** BEGIN DATA FOR THIS TASK **

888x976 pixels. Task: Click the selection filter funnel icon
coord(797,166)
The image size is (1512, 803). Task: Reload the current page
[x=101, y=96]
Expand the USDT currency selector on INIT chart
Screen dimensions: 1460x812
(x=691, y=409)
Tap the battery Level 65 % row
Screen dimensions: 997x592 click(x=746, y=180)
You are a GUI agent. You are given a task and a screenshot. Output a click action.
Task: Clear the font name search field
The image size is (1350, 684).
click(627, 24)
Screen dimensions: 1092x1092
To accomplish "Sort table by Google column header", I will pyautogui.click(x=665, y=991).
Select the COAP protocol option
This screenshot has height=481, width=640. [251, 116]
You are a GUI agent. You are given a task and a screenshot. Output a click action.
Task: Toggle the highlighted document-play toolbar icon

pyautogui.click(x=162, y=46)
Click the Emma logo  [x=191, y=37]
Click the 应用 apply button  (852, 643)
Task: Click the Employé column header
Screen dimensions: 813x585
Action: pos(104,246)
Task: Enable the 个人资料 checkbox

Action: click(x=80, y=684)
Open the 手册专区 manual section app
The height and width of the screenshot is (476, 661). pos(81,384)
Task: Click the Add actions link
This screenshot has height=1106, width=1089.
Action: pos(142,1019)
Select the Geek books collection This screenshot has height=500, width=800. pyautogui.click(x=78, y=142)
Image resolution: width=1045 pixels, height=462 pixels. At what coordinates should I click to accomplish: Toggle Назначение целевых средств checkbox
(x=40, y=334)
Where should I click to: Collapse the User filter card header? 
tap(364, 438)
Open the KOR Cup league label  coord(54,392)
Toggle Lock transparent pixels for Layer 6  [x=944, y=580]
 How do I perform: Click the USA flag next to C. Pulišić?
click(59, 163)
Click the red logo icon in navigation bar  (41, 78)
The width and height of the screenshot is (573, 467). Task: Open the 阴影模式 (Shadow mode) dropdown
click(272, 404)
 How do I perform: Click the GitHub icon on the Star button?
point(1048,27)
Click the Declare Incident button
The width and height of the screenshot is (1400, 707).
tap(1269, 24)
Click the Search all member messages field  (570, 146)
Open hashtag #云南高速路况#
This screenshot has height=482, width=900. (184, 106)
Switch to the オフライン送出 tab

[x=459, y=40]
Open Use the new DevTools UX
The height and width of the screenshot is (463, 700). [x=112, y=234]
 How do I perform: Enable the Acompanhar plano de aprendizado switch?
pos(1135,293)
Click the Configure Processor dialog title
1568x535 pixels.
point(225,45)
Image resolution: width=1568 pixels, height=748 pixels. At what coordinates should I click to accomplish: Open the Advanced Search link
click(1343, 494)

** END DATA FOR THIS TASK **

[TASK DETAILS] Reproduce all of the material above line for line, without changing anything.

[FINAL RESULT]
888x976 pixels. Task: Click the selection filter funnel icon
coord(797,166)
The image size is (1512, 803). Task: Reload the current page
[x=101, y=96]
Expand the USDT currency selector on INIT chart
Screen dimensions: 1460x812
(x=691, y=409)
Tap the battery Level 65 % row
Screen dimensions: 997x592 click(x=746, y=180)
You are a GUI agent. You are given a task and a screenshot. Output a click action.
Task: Clear the font name search field
The image size is (1350, 684).
click(627, 24)
Screen dimensions: 1092x1092
To accomplish "Sort table by Google column header", I will pyautogui.click(x=665, y=991).
Select the COAP protocol option
This screenshot has height=481, width=640. [251, 116]
You are a GUI agent. You are given a task and a screenshot. Output a click action.
Task: Toggle the highlighted document-play toolbar icon

pyautogui.click(x=162, y=46)
Click the Emma logo  [x=191, y=37]
Click the 应用 apply button  (852, 643)
Task: Click the Employé column header
Screen dimensions: 813x585
Action: pos(104,246)
Task: Enable the 个人资料 checkbox

Action: click(x=80, y=684)
Open the 手册专区 manual section app
The height and width of the screenshot is (476, 661). pos(81,384)
Task: Click the Add actions link
This screenshot has height=1106, width=1089.
Action: pos(142,1019)
Select the Geek books collection This screenshot has height=500, width=800. pyautogui.click(x=78, y=142)
Image resolution: width=1045 pixels, height=462 pixels. At what coordinates should I click to accomplish: Toggle Назначение целевых средств checkbox
(x=40, y=334)
Where should I click to: Collapse the User filter card header? 
tap(364, 438)
Open the KOR Cup league label  coord(54,392)
Toggle Lock transparent pixels for Layer 6  [x=944, y=580]
 How do I perform: Click the USA flag next to C. Pulišić?
click(59, 163)
Click the red logo icon in navigation bar  (41, 78)
The width and height of the screenshot is (573, 467). Task: Open the 阴影模式 (Shadow mode) dropdown
click(272, 404)
 How do I perform: Click the GitHub icon on the Star button?
point(1048,27)
Click the Declare Incident button
The width and height of the screenshot is (1400, 707).
tap(1269, 24)
Click the Search all member messages field  (570, 146)
Open hashtag #云南高速路况#
This screenshot has height=482, width=900. (184, 106)
Switch to the オフライン送出 tab

[x=459, y=40]
Open Use the new DevTools UX
The height and width of the screenshot is (463, 700). [x=112, y=234]
 How do I perform: Enable the Acompanhar plano de aprendizado switch?
pos(1135,293)
Click the Configure Processor dialog title
1568x535 pixels.
point(225,45)
Image resolution: width=1568 pixels, height=748 pixels. At what coordinates should I click to accomplish: Open the Advanced Search link
click(1343, 494)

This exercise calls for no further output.